Fish Cakes

Fish Cakes

Walleye With Blue Cheese

Fish Cakes




by Chefs Jerry Swanson & Tommy Nuesse


We do this recipe at the Nisswa Grill usually using crab to create a distinctive crabcake. Walleye, though, is just as good. The blue cheese aioli is our favorite accompaniment, but, of course, you can substitute.


For 8 to 10 cakes . . .

8 oz. (1/2 pound) walleye, cooked

11⁄2 c. mayonnaise

4 eggs

1 c. cooked wild rice

1/2 c. shredded Parmesan (or ­substitute your favorite cheese)

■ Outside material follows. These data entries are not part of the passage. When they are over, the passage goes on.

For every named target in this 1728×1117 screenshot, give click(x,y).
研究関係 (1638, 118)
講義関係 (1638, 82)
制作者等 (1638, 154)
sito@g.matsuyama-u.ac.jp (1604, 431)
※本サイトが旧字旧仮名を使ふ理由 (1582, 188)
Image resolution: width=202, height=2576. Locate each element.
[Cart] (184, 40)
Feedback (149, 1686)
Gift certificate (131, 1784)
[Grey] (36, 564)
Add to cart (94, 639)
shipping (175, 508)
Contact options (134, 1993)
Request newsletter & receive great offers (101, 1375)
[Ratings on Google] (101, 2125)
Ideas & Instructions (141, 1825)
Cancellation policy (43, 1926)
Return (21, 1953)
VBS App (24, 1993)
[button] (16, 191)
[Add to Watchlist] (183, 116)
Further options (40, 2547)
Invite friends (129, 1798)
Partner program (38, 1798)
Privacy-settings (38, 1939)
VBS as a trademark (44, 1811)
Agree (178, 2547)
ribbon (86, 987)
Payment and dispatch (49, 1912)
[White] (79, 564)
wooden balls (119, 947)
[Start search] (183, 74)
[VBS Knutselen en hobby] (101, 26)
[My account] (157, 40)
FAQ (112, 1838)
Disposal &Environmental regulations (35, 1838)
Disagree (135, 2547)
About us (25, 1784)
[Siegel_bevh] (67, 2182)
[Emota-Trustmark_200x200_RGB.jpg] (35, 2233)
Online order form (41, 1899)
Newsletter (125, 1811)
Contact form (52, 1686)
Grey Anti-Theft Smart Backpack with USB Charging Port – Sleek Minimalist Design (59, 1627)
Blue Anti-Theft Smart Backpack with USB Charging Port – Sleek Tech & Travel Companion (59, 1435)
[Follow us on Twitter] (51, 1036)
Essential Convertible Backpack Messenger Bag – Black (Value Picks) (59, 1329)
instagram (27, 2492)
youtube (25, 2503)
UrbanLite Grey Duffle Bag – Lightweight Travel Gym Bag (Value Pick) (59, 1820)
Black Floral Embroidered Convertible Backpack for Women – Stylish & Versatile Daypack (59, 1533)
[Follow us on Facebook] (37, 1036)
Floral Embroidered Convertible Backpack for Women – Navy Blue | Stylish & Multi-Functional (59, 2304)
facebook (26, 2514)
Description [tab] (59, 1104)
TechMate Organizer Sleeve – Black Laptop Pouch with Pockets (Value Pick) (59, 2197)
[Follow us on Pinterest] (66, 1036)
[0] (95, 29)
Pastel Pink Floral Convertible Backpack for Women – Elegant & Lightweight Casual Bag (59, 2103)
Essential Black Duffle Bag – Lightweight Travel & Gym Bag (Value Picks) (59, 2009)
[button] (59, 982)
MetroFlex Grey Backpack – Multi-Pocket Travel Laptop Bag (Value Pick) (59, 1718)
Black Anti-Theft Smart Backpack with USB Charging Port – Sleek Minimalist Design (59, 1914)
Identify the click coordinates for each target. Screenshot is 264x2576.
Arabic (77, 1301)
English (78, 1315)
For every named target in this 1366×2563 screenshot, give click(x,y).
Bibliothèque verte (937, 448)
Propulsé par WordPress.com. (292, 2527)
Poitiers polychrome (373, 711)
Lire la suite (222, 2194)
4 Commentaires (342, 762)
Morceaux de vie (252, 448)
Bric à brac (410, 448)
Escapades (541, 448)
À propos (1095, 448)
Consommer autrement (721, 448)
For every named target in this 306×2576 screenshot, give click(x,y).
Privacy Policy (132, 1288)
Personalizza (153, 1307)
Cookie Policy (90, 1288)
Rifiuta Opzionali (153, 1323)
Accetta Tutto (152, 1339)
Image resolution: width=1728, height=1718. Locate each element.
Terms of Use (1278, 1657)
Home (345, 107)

4 green onions, chopped, or 1/4 c. chopped yellow onion

1 tsp. garlic powder, or 1 clove fresh garlic

1 package saltine crackers

2 tsp. seasonings (salt, pepper, herbs)

2 tbsp. oil or butter

Blue cheese aioli . . .

1/2 c. mayonnaise

1 tsp. garlic powder or 1 clove fresh garlic, minced

1 oz. crumbled blue cheese

Mix well

(Substitute: blue cheese salad

dressing)

Cook the walleye in simmering water until flesh is firm, about five minutes, then cool.

In a large bowl combine the walleye (flaked), mayonnaise, rice, chopped onion, garlic, and cheese. Add eggs and mix with a fork.

Add seasoning. Crush saltines and fold into batter until mixture is firm enough to form into cakes.

Heat oil or butter in skillet over medium-high heat, form mix into small (2 to 4 oz.) cakes and cook approximately 2 to 3 minutes on each side or until golden brown. Serve with blue cheese aioli.